Give the lines below again exactly, starting with the line that holds "804x400 pixels. At" and going on through the line that holds "Given: Click the 14500.0 data point label".

[PROVIDED DATA — start]

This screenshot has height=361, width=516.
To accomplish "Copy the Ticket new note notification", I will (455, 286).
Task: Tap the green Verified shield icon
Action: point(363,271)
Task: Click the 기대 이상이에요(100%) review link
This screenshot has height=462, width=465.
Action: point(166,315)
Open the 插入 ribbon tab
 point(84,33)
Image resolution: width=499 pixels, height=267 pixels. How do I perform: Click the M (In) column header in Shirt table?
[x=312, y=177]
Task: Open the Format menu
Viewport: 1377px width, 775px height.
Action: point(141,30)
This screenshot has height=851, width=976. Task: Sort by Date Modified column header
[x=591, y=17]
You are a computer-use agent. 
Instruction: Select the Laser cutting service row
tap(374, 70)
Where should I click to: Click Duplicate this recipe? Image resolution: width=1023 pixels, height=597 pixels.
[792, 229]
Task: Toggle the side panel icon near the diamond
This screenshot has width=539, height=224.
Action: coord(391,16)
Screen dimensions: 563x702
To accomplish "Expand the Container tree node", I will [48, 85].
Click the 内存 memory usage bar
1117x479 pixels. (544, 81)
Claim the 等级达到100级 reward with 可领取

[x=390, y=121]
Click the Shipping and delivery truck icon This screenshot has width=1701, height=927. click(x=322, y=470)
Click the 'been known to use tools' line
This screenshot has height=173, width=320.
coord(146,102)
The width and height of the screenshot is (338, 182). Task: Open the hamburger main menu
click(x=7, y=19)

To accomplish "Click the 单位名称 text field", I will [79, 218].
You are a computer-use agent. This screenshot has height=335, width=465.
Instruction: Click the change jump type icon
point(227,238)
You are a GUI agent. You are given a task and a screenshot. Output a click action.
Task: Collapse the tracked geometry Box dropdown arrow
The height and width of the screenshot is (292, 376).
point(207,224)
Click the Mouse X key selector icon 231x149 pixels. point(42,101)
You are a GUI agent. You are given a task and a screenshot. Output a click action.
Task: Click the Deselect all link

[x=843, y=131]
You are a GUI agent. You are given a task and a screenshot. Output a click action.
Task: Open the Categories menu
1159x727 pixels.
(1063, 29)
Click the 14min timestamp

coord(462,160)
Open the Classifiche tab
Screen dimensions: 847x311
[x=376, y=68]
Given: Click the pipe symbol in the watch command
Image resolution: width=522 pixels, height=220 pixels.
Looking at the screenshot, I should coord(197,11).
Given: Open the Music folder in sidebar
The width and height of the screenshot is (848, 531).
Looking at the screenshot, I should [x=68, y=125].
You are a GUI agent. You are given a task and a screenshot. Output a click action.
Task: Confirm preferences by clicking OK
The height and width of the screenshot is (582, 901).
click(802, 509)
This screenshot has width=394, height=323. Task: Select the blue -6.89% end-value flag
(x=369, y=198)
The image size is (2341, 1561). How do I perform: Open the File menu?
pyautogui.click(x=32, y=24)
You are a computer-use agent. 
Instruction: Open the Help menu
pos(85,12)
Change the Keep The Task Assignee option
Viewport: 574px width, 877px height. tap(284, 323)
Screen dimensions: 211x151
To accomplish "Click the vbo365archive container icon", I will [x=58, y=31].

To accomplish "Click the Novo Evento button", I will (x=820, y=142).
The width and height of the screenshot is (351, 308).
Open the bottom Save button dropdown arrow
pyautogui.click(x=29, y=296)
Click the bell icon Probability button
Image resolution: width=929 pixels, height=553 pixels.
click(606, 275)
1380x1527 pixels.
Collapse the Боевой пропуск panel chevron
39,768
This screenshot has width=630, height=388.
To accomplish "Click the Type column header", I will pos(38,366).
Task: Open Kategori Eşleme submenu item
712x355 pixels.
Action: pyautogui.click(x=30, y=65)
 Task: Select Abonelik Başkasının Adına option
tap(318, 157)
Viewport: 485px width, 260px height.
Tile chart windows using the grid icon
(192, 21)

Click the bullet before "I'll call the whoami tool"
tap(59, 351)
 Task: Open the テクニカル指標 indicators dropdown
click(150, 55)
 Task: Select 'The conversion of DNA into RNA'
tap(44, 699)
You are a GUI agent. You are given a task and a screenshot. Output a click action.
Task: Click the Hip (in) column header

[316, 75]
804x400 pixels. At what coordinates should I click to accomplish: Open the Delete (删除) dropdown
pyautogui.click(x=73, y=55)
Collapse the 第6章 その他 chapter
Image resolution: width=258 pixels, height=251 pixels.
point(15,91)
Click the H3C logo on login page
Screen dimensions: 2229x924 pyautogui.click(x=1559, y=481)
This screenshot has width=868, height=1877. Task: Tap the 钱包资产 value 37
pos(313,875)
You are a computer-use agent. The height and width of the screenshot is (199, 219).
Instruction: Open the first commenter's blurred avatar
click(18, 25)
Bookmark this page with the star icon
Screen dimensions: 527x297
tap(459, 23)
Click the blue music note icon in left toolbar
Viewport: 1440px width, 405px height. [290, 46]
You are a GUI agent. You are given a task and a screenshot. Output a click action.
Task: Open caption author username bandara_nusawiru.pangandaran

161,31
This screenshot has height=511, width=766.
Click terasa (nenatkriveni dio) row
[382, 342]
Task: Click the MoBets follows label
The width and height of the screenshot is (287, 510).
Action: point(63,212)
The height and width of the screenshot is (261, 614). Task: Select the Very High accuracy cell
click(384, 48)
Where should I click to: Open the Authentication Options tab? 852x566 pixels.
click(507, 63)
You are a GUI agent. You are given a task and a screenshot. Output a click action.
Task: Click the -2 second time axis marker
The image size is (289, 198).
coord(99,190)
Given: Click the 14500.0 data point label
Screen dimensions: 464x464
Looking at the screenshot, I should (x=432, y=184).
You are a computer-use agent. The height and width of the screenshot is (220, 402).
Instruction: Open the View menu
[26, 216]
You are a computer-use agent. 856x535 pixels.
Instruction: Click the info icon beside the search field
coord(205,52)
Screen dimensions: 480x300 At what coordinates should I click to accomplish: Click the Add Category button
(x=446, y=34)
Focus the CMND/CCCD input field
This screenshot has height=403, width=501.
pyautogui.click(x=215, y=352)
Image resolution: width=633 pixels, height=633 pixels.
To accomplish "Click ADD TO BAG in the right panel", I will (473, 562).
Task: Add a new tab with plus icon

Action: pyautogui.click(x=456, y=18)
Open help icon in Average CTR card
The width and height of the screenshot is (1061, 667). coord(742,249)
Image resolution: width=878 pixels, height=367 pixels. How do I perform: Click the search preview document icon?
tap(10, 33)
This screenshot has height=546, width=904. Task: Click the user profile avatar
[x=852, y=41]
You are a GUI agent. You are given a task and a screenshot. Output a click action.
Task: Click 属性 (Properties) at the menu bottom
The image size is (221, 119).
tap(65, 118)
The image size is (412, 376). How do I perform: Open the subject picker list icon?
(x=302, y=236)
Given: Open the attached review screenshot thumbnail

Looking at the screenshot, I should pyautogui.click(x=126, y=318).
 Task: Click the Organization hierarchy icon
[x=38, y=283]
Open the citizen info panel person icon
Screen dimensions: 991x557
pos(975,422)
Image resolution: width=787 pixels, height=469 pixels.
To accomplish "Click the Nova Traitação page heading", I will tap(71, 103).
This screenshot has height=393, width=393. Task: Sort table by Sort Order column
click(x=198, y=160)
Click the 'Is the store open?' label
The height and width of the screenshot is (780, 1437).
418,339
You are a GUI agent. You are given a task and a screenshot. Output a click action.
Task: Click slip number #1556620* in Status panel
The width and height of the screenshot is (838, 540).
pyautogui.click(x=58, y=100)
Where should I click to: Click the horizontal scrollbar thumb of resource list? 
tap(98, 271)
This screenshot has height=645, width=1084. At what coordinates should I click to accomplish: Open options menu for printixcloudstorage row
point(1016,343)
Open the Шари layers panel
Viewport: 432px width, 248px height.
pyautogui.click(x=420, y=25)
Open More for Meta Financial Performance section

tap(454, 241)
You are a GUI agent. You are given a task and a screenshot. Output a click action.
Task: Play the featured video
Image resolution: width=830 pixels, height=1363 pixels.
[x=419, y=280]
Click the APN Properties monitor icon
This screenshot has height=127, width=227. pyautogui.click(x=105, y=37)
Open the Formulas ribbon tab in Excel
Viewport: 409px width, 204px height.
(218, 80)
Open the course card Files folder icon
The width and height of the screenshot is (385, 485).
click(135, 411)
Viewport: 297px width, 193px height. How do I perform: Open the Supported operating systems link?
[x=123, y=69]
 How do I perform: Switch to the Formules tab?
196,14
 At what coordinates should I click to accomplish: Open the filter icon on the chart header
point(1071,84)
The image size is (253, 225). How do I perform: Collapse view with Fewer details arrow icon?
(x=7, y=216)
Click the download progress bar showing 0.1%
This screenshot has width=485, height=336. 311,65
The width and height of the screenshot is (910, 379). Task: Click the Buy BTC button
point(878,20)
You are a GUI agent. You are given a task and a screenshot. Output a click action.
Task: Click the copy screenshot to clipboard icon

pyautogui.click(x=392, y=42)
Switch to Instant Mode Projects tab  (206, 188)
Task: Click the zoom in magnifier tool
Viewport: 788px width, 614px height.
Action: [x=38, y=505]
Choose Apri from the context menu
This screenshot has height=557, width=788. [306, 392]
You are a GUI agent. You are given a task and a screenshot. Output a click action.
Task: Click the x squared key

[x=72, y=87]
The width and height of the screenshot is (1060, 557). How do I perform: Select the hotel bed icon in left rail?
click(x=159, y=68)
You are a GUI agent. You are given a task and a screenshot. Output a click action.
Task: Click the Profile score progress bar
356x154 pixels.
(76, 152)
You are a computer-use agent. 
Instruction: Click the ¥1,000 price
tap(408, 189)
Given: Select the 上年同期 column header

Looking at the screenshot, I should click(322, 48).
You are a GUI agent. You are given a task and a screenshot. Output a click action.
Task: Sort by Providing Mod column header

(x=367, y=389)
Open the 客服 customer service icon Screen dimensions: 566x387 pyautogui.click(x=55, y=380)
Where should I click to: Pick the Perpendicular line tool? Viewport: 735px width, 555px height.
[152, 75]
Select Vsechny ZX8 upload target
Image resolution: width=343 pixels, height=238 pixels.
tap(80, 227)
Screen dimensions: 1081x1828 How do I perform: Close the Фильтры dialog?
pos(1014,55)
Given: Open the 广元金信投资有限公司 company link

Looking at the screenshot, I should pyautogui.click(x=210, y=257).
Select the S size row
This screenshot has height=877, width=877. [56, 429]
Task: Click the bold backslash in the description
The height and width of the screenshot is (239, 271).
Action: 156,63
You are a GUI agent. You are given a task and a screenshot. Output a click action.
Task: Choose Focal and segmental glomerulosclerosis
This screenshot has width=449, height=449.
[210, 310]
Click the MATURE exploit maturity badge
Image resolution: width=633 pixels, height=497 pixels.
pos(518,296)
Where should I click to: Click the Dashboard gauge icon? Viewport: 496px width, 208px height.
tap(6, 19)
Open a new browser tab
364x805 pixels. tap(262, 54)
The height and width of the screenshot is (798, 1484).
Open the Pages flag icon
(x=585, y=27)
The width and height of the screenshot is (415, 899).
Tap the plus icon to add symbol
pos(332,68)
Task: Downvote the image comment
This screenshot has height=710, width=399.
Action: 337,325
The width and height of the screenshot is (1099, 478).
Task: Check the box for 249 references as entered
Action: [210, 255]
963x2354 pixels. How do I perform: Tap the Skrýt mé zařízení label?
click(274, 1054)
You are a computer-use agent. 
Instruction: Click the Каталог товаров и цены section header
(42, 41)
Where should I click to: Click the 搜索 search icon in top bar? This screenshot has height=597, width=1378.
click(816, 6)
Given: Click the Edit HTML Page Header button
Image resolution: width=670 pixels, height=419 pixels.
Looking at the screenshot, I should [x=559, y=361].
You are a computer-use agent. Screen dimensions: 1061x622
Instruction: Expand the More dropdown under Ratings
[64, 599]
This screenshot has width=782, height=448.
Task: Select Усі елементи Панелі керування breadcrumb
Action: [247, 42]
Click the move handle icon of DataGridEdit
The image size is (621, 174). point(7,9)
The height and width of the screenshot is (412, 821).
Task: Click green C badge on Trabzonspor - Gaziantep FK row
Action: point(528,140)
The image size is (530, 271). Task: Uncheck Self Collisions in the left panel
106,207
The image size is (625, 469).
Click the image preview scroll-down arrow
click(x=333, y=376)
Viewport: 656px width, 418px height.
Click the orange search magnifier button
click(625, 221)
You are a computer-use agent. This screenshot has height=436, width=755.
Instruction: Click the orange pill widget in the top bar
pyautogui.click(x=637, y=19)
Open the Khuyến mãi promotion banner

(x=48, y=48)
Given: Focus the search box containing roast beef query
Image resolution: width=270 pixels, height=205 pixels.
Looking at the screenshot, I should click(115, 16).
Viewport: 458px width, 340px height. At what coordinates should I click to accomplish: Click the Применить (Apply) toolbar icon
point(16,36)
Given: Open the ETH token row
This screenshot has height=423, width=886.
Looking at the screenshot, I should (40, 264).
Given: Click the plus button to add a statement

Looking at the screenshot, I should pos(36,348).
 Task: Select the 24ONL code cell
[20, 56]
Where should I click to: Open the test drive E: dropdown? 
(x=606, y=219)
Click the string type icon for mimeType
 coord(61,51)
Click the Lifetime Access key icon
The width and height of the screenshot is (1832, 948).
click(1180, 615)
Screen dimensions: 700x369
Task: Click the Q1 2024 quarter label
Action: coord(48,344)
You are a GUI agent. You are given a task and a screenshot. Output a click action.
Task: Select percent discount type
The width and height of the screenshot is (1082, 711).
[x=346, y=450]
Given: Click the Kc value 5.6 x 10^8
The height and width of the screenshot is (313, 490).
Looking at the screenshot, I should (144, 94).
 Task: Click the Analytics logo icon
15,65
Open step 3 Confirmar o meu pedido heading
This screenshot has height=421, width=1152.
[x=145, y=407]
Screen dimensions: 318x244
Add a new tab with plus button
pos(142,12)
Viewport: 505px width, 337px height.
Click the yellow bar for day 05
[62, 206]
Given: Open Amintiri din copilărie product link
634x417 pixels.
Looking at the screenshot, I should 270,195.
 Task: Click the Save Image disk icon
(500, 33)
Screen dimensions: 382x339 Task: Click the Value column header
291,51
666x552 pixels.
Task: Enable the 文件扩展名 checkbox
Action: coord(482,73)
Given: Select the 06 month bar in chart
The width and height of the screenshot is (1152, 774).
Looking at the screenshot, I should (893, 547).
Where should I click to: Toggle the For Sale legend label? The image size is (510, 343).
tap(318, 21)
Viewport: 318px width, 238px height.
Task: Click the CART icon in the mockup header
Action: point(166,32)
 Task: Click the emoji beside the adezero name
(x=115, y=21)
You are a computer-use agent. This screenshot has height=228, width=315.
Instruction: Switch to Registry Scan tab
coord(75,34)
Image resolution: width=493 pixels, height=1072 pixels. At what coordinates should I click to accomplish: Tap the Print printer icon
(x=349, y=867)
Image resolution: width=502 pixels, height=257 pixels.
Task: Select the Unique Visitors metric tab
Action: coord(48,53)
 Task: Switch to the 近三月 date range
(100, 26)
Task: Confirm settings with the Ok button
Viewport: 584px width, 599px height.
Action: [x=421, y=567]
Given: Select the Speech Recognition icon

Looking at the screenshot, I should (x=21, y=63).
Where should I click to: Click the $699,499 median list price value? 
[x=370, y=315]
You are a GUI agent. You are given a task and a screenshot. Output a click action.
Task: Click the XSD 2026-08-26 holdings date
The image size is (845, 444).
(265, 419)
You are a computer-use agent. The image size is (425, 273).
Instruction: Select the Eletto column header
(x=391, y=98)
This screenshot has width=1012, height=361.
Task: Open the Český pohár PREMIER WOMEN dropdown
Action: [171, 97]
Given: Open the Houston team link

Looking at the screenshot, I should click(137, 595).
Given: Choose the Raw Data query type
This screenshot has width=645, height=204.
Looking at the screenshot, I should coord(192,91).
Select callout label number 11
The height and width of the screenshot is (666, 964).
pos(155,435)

[PROVIDED DATA — finish]

* SOLUTION TO THIS TASK:
804x400 pixels. At what coordinates should I click to accomplish: Open the Delete (删除) dropdown
pyautogui.click(x=73, y=55)
Collapse the 第6章 その他 chapter
Image resolution: width=258 pixels, height=251 pixels.
point(15,91)
Click the H3C logo on login page
Screen dimensions: 2229x924 pyautogui.click(x=1559, y=481)
This screenshot has width=868, height=1877. Task: Tap the 钱包资产 value 37
pos(313,875)
You are a computer-use agent. The height and width of the screenshot is (199, 219).
Instruction: Open the first commenter's blurred avatar
click(18, 25)
Bookmark this page with the star icon
Screen dimensions: 527x297
tap(459, 23)
Click the blue music note icon in left toolbar
Viewport: 1440px width, 405px height. [290, 46]
You are a GUI agent. You are given a task and a screenshot. Output a click action.
Task: Open caption author username bandara_nusawiru.pangandaran

161,31
This screenshot has height=511, width=766.
Click terasa (nenatkriveni dio) row
[382, 342]
Task: Click the MoBets follows label
The width and height of the screenshot is (287, 510).
Action: point(63,212)
The height and width of the screenshot is (261, 614). Task: Select the Very High accuracy cell
click(384, 48)
Where should I click to: Open the Authentication Options tab? 852x566 pixels.
click(507, 63)
You are a GUI agent. You are given a task and a screenshot. Output a click action.
Task: Click the -2 second time axis marker
The image size is (289, 198).
coord(99,190)
Given: Click the 14500.0 data point label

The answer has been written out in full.